Book description
A memoir of land, family and perseverance from one of the most
influential writers in America.
In this moving and surprising book, Joan Didion reassesses parts of her
life, her work, her history - and America's. Where I Was From, in
Didion's words, "represents an exploration into my own confusions
about the place and the way in which I grew up, misapprehensions and
misunderstandings so much a part of who I became that I can still to
this day confront them only obliquely."
The book is a haunting narrative of how her own family moved west with
the frontier from the birth of her
great-great-great-great-great-grandmother in Virginia in 1766 to the
death of her mother on the edge of the Pacific in 2001; of how the
wagon-train stories of hardship and abandonment and endurance created a
culture in which survival would seem the sole virtue. Didion examines
how the folly and recklessness in the very grain of the California
settlement led to the California we know today - a state mortgaged first
to the railroad, then to the aerospace industry, and overwhelmingly to
the federal government.
Joan Didion's unerring sense of America and its spirit, her acute
interpretation of its institutions and literature, and her incisive
questioning of the stories it tells itself make this fiercely
intelligent book a provocative and important tour de force from one of
America's greatest writers. 'Her tough, beautiful, surgically precise
prose is like nothing else I've ever read.' Donna Tartt
'She is a voice like no other in contemporary journalism.' New York Times
'Everything Didion writes has a land's end edginess to it- a
hyperattentiveeye on the dramas of the human condition. She writes as
someone who has come through great shudders of the earth with a
fundamental understanding that everything is subject to instantaneous
and complete revision.' Village Voice
'She is the best chronicler California has.' Vogue
'Valediction and elegy alike, WHERE I WAS FROM is a storm-tossed book…

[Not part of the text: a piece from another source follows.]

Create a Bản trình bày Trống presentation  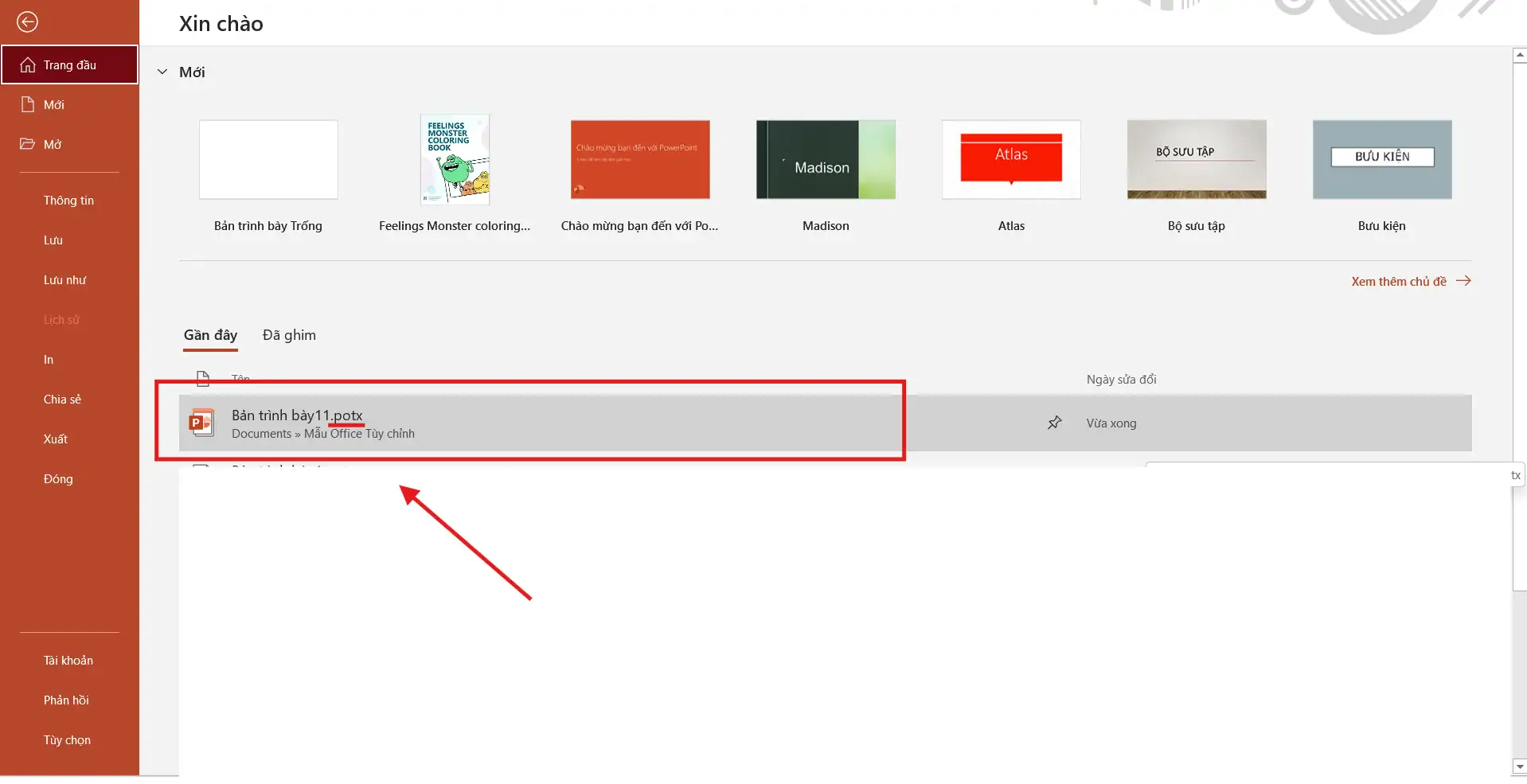268,159
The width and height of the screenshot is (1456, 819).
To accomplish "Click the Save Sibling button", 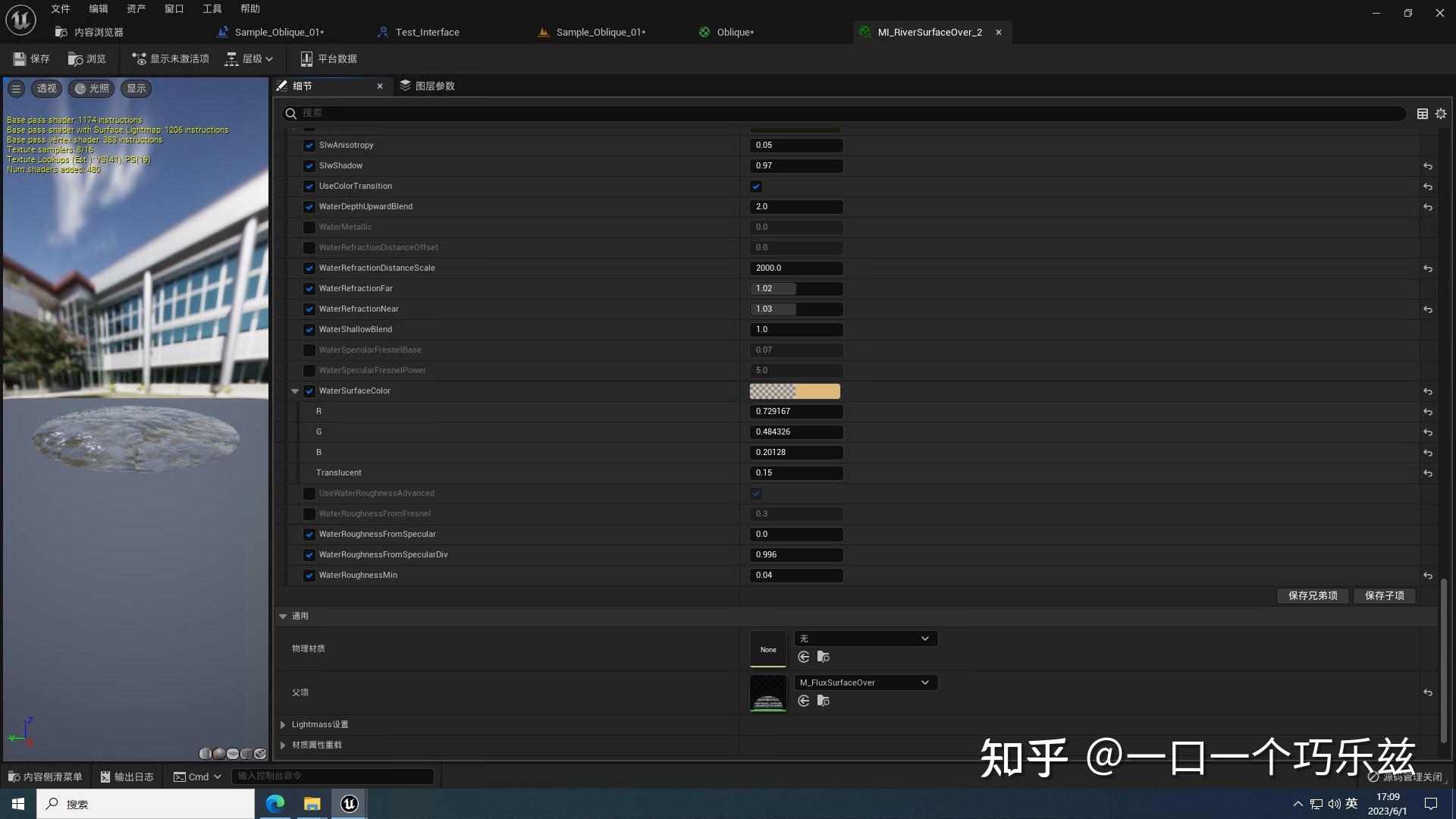I will 1312,595.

Some writers see Californians as brilliant dreamers; others see
failures, seeking a second start. Didion steps over both arguments and
portrays the settlers of the state as shrewd entrepreneurs who would
stop at nothing to turn dirt into dollars.' Thomas Curwen, LA Times
Joan Didion was born in California and lives in New York. She is the
author of five novels and six previous books of nonfiction: among them
the great portraits of a decade in essays, Sentimental Journeys, The
White Album, and Slouching Towards Bethlehem.